My main character in All Is Lost keeps a diary. He’s not a literary man, but he’s young and ambitious, and dreams of his admiring male descendants consulting his journal in the future to learn how he rose from his humble beginnings to a man of wealth and influence. Most of his entries are brief and are used in the novel as counterpoints to what is actually happening. They reflect where he is honest and where he is less than honest, what he includes and what he omits, what he knows, and what he does not know. They also record the shift from his diary as a record of accomplishments to a place where he can say on paper what he does not dare say out loud.
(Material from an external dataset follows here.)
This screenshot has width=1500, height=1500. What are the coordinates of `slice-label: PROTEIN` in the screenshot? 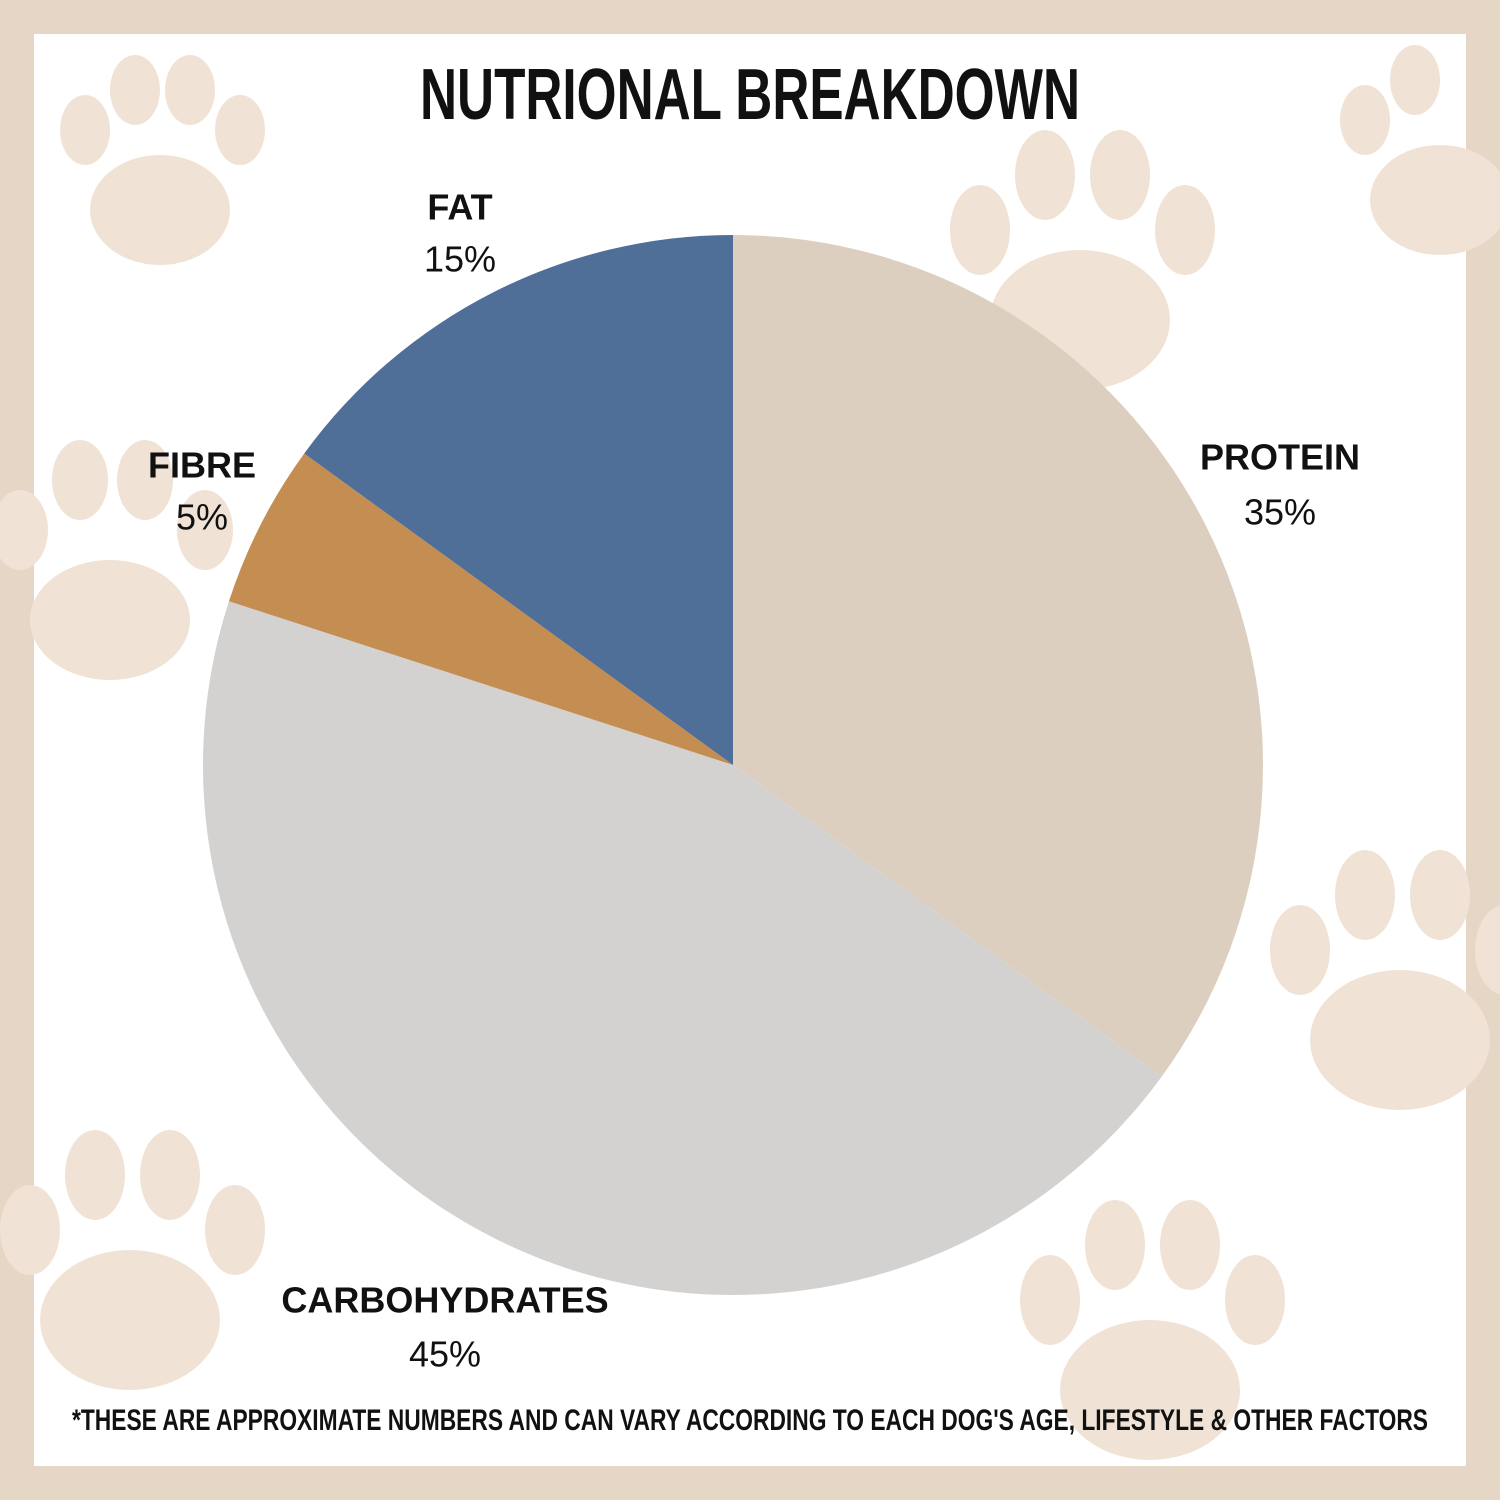 It's located at (1280, 458).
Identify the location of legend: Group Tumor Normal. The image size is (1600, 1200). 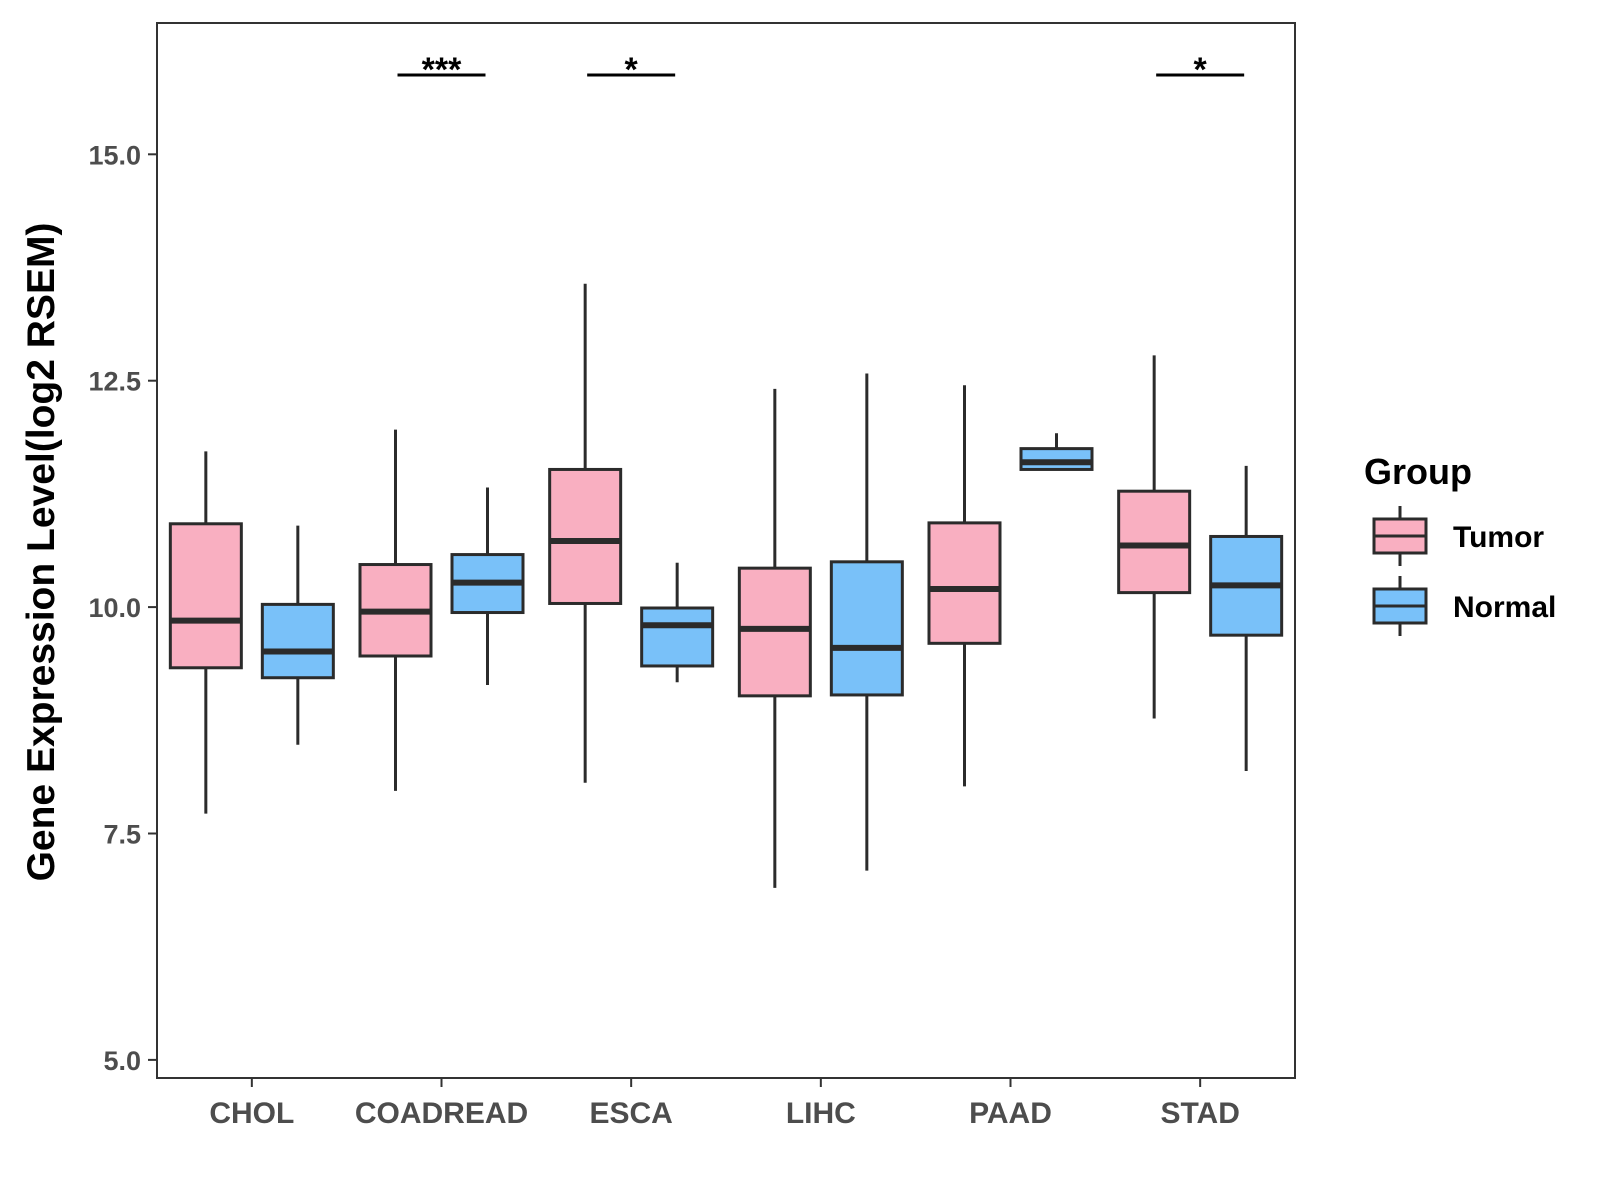
(1460, 544).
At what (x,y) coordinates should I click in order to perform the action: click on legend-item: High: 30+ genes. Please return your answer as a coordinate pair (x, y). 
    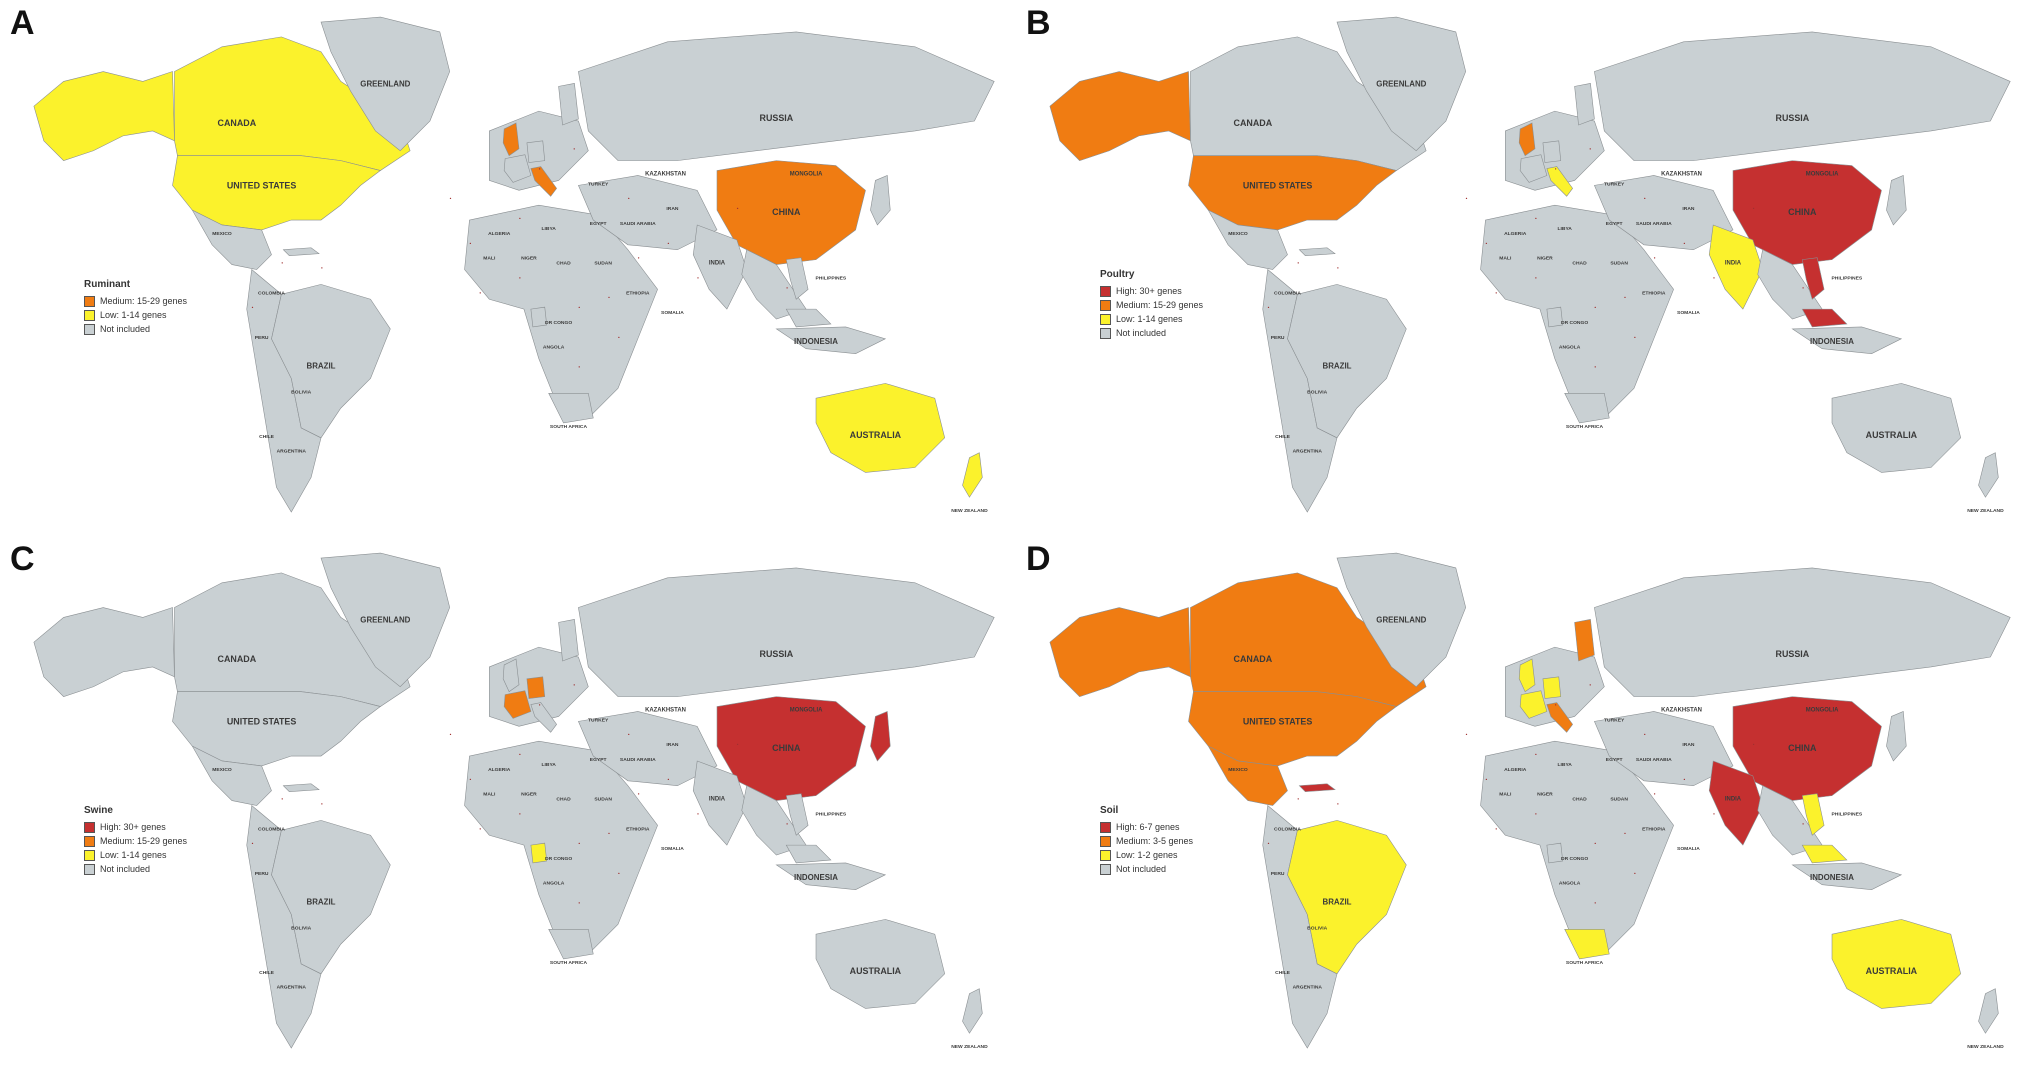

In short, his diary, like all diaries, reveals more about him than what he merely writes down.
There are as many reasons for keeping diaries as there are diarists. Restoration-bro Samuel Pepys’ diary was plainly intended for future generations, given the efforts he made to preserve it — which makes its frankness about Pepy’s bawdy misbehavior pretty striking. James Boswell’s was an expression of what some have called hypergraphia — an almost manic drive to write everything down. (There are rumors of a Boswell scholar having a nervous collapse after learning of yet another drawer/jar/chest/teapot stuffed with Boswell scribblings after the scholar had finished what he’d imagined was a “complete” Boswell collection.) Virginia Woolf’s was an exercise in both memory and writing, and her often sharp-tongued entries are fun to read alongside her letters. We can learn both what she said in her thank-you letter to Ottoline Morrell after a visit, and what she says in her diary about it.
My first diary was started when I was nine. Someone had given me a small red book as a gift with the word “Diary” in elegant italics on the cover and lined pages inside. For perhaps a week, every night, I listed the events of the day, always closing with the dutiful observation, “I had fun.” I don’t remember exactly why I stopped, but the “I had fun” requirement I’d imposed on myself could not have helped. There had to come a day where I could not believably add those words. By that time, knowing what I know about the brat, I would have been eager for any excuse to shake my head sadly and give it all up as impossible.
I’ve kept others since then, some for a few days, some for months or years, and even those were for different reasons. The one I kept at fifteen, in boarding school, is somewhere about. It’s the usual record of teenage drama, and I’m not inclined to open it. In my twenties, I began another in the conscious attempt to capture a time and place — San Francisco in the late ’80s. And then there was the one I had going for several years just after the turn of the century, the one that recorded a visit to Australia, the one I wrote during the Coronavirus shut down…
There are, of course, online diaries, but they aren’t the same as those one writes down, or types in private. They shouldn’t be. I know of more than one online blogger in the nineties who learned the hard way how the lines between online and offline life were beginning to blur. Your children, your boss, your in-laws, just might actually read what you’ve written in your blog about them.
So, this online log is obviously not going to be the equivalent of the diaries I’ve typed or handwritten, and the excerpts I intend to post from past diaries are not going to be outpourings of my soul onto a page. They are attempts to capture moments, to put time in a bottle, as Jim Croce sang. I’ll try to make them interesting. That’s the least a writer can do.